- Flag Coat of arms
- Coordinates (Głowno): 51°57′51″N 19°42′42″E﻿ / ﻿51.96417°N 19.71167°E
- Country: Poland
- Voivodeship: Łódź
- County: Zgierz
- Seat: Głowno

Area
- • Total: 104.45 km^{2} (40.33 sq mi)

Population (2006)
- • Total: 4,956
- • Density: 47/km^{2} (120/sq mi)
- Website: http://www.glowno.bipst.pl/

= Gmina Głowno =

Gmina Głowno is a rural gmina (administrative district) in Zgierz County, Łódź Voivodeship, in central Poland. Its seat is the town of Głowno, although the town is not part of the territory of the gmina.

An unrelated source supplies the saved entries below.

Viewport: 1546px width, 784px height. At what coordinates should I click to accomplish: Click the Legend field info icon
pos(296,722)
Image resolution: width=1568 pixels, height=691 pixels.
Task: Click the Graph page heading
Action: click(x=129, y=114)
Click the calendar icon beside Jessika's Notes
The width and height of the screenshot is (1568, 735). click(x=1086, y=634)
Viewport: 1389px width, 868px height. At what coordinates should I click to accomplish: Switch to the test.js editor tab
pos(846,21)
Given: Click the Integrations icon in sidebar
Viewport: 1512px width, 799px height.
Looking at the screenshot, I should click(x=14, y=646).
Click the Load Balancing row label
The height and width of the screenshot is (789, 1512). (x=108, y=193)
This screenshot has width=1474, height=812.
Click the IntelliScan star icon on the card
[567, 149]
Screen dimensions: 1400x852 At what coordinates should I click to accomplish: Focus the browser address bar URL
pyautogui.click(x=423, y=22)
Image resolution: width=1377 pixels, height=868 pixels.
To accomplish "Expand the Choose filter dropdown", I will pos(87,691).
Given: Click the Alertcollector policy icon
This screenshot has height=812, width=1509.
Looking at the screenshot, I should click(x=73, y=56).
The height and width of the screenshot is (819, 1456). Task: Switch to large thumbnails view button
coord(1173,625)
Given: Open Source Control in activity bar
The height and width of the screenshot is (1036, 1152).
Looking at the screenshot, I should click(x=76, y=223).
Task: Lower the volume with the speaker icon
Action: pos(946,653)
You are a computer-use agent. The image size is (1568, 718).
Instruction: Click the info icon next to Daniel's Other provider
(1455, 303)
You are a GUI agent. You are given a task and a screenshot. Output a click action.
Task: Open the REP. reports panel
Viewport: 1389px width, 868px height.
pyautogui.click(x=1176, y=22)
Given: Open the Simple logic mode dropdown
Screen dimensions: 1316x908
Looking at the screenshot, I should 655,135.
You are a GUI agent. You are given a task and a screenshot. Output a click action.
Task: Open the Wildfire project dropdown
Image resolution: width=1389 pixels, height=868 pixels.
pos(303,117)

The gmina covers an area of 104.45 km2, and as of 2006 its total population is 4,956. In 2012, with 1815,58 PLN per person it was the second poorest "rural gmina" in Poland, according to:"Ranking Zamożności Samorządów 2012"

==Villages==
Gmina Głowno contains the villages and settlements of Albinów, Antoniew, Boczki Domaradzkie, Boczki Zarzeczne, Bronisławów, Chlebowice, Dąbrowa, Domaradzyn, Feliksów, Gawronki, Glinnik, Helenów, Jasionna, Kadzielin, Kamień, Karasica, Karnków, Konarzew, Lubianków, Mąkolice, Mięsośnia, Ostrołęka, Piaski Rudnickie, Popów Głowieński, Popówek Włościański, Różany, Rudniczek, Władysławów Bielawski, Władysławów Popowski, Wola Lubiankowska, Wola Mąkolska, Wola Zbrożkowa and Ziewanice.

==Neighbouring gminas==
Gmina Głowno is bordered by the town of Głowno and by the gminas of Bielawy, Dmosin, Domaniewice, Łyszkowice, Piątek, Stryków and Zgierz.